The transport layer security (TLS) cryptographic protocol is used to safeguard a growing proportion of web, messaging, and application data transmission on the Internet. Hypertext transfer protocol secure (HTTPS), the Tor anonymizing network, and virtual private networks based on the OpenVPN protocol already use TLS to encrypt and encapsulate their contents, prohibiting them from being observed or manipulated in transit. According to Google browser data, HTTPS usage has increased from just over 40% of all web page views in 2014 to 98% in March 2021. [1].Malware operators have also been using TLS for effectively the same reasons: to prevent defenders from discovering and blocking malware delivery and data theft. In the last year alone, there was a significant increase in malware that utilizes TLS to disguise its communications. In 2020, TLS was being used by 23% of malware identified. Currently, it is approximately 46% [1]. As a result, it is imperative for network monitoring devices to identify malicious traffic disguised behind TLS encryption.

Early conventional traffic classification models depended on port numbers and deep packet inspection (DPI) [2]. Analysis of uniform resource locators (URL) and TLS fingerprinting are two more kinds of conventional traffic analysis. However, these methods are inadequate in identifying malicious communications in traffic employing TLS. Other characteristics, such as inter-packet arrival intervals, transmission control protocol (TCP) headers and flow direction can be used to identify malicious packets encrypted using TLS in the absence of the payload content. The integration of these characteristics with machine learning algorithms is at the heart of modern traffic analysis approaches. The main objective of our work was to utilize such packet metadata in order to accurately classify malware in a stream of encrypted communication.  In this paper, we present an effective malware classification technique using multiple machine learning classifiers. We use an extensive feature selection and elimination process to improve our classification process. The number of features from the benchmark dataset selected is reduced to make our classification models perform better and make it more efficient.
+++
** Problem requirements **
Write out the whole passage above on detecting malware hidden in TLS-encrypted traffic, word for word.
+++
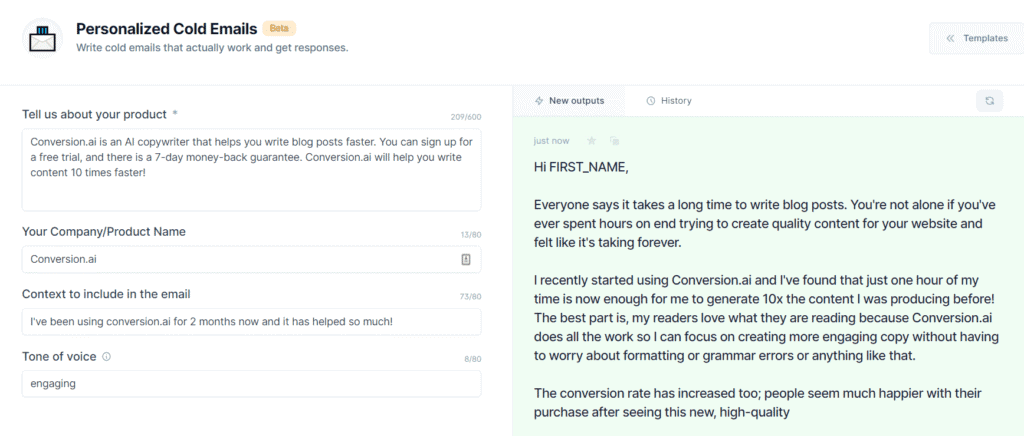
Task: Click the refresh icon in outputs panel
Action: pos(989,101)
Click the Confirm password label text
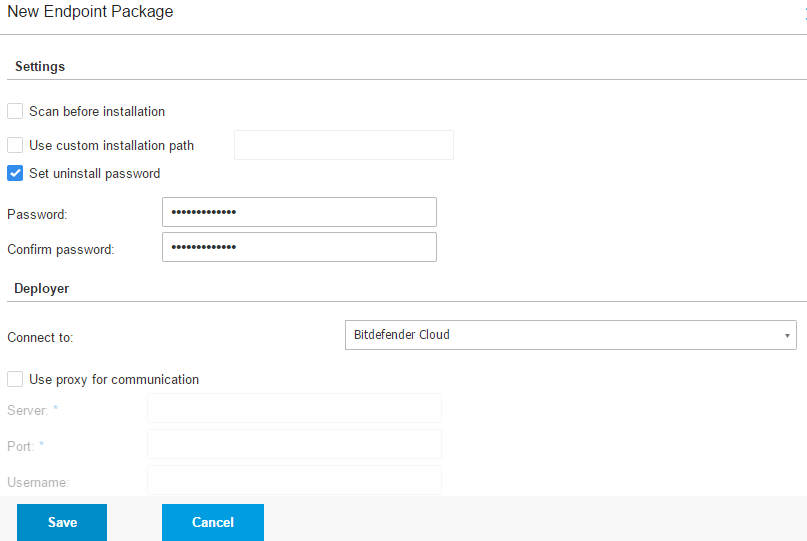The image size is (807, 541). tap(61, 250)
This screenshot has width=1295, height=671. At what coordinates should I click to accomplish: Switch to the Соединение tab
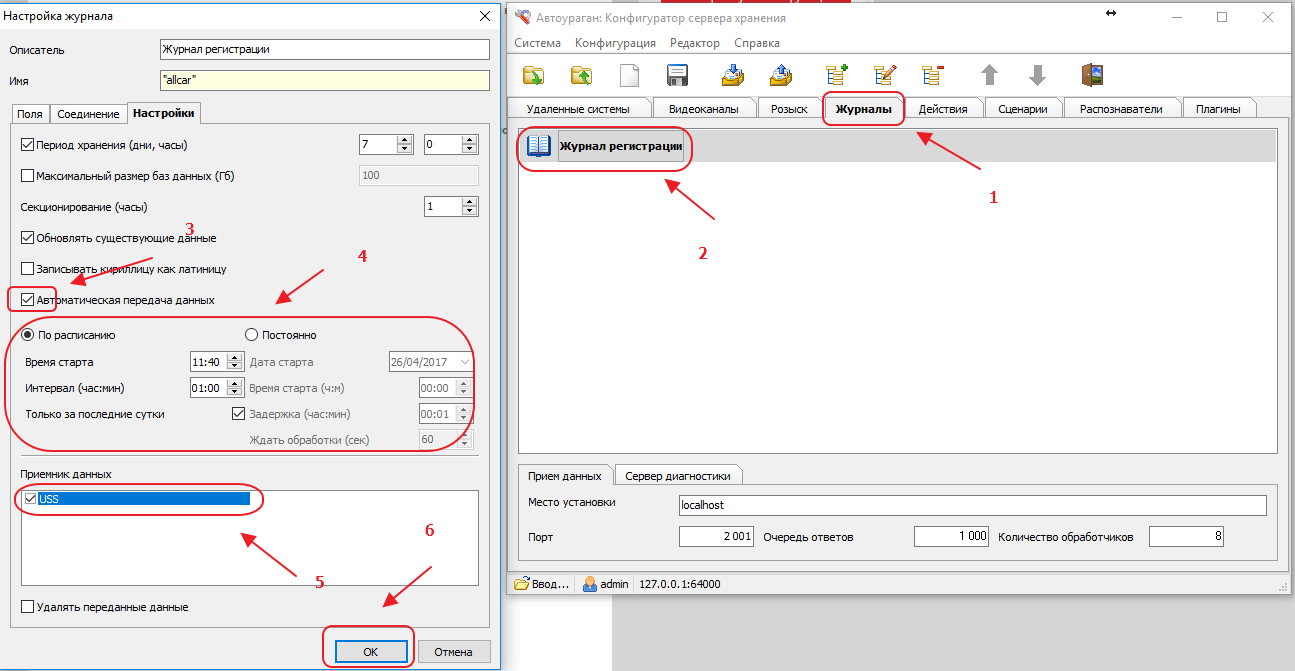click(88, 114)
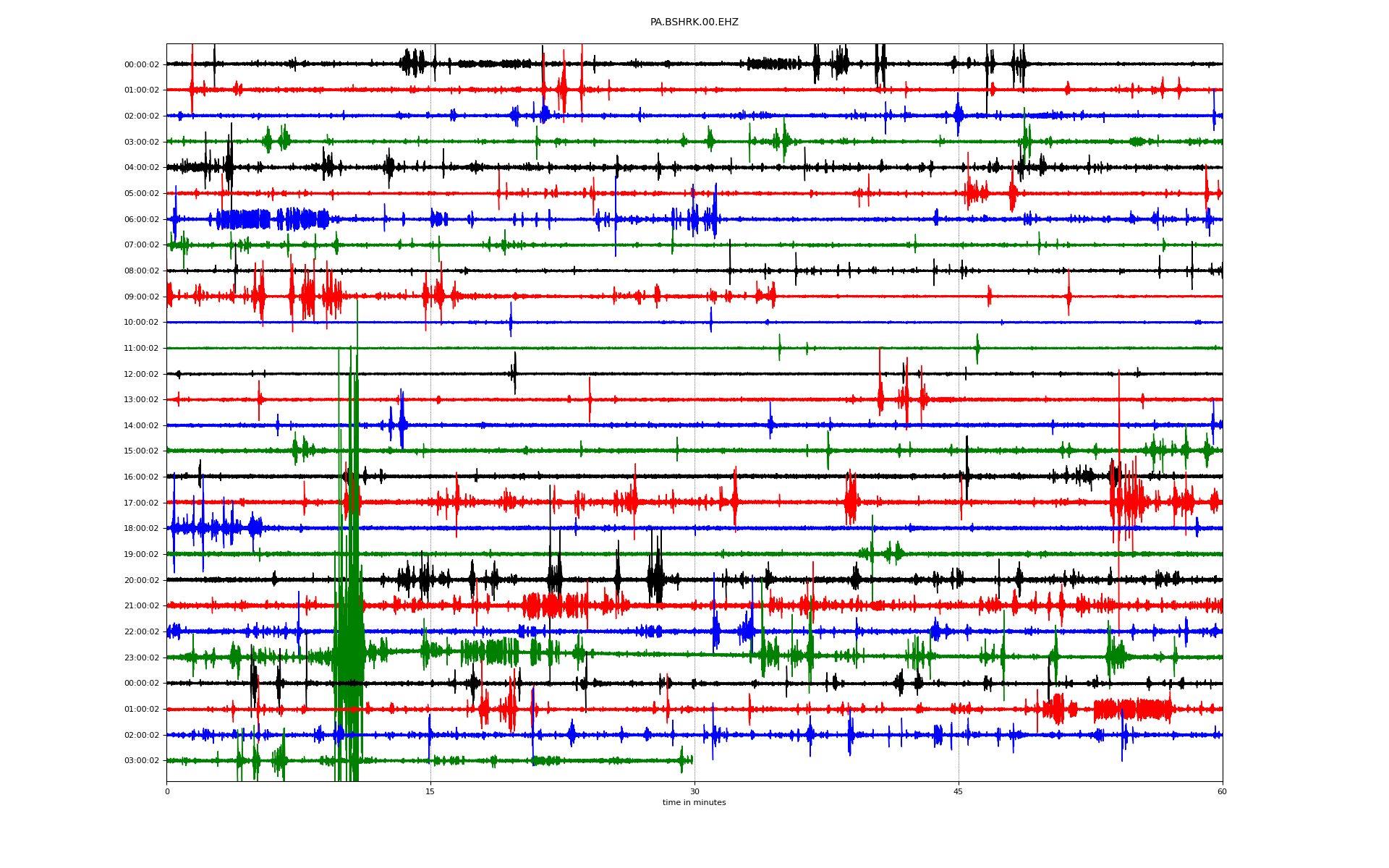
+++
** Written response **
The transport layer security (TLS) cryptographic protocol is used to safeguard a growing proportion of web, messaging, and application data transmission on the Internet. Hypertext transfer protocol secure (HTTPS), the Tor anonymizing network, and virtual private networks based on the OpenVPN protocol already use TLS to encrypt and encapsulate their contents, prohibiting them from being observed or manipulated in transit. According to Google browser data, HTTPS usage has increased from just over 40% of all web page views in 2014 to 98% in March 2021. [1].Malware operators have also been using TLS for effectively the same reasons: to prevent defenders from discovering and blocking malware delivery and data theft. In the last year alone, there was a significant increase in malware that utilizes TLS to disguise its communications. In 2020, TLS was being used by 23% of malware identified. Currently, it is approximately 46% [1]. As a result, it is imperative for network monitoring devices to identify malicious traffic disguised behind TLS encryption.

Early conventional traffic classification models depended on port numbers and deep packet inspection (DPI) [2]. Analysis of uniform resource locators (URL) and TLS fingerprinting are two more kinds of conventional traffic analysis. However, these methods are inadequate in identifying malicious communications in traffic employing TLS. Other characteristics, such as inter-packet arrival intervals, transmission control protocol (TCP) headers and flow direction can be used to identify malicious packets encrypted using TLS in the absence of the payload content. The integration of these characteristics with machine learning algorithms is at the heart of modern traffic analysis approaches. The main objective of our work was to utilize such packet metadata in order to accurately classify malware in a stream of encrypted communication.  In this paper, we present an effective malware classification technique using multiple machine learning classifiers. We use an extensive feature selection and elimination process to improve our classification process. The number of features from the benchmark dataset selected is reduced to make our classification models perform better and make it more efficient.